Your instructions: Put every line of the material into a Markdown table with the columns n and Line, numbering the rows and omitting any blank lines.

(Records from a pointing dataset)
----------
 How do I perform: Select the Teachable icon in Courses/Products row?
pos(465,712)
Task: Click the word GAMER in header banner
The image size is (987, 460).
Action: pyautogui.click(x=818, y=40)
----------
Solution:
| n | Line |
|---|---|
| 1 |  How do I perform: Select the Teachable icon in Courses/Products row? |
| 2 | pos(465,712) |
| 3 | Task: Click the word GAMER in header banner |
| 4 | The image size is (987, 460). |
| 5 | Action: pyautogui.click(x=818, y=40) |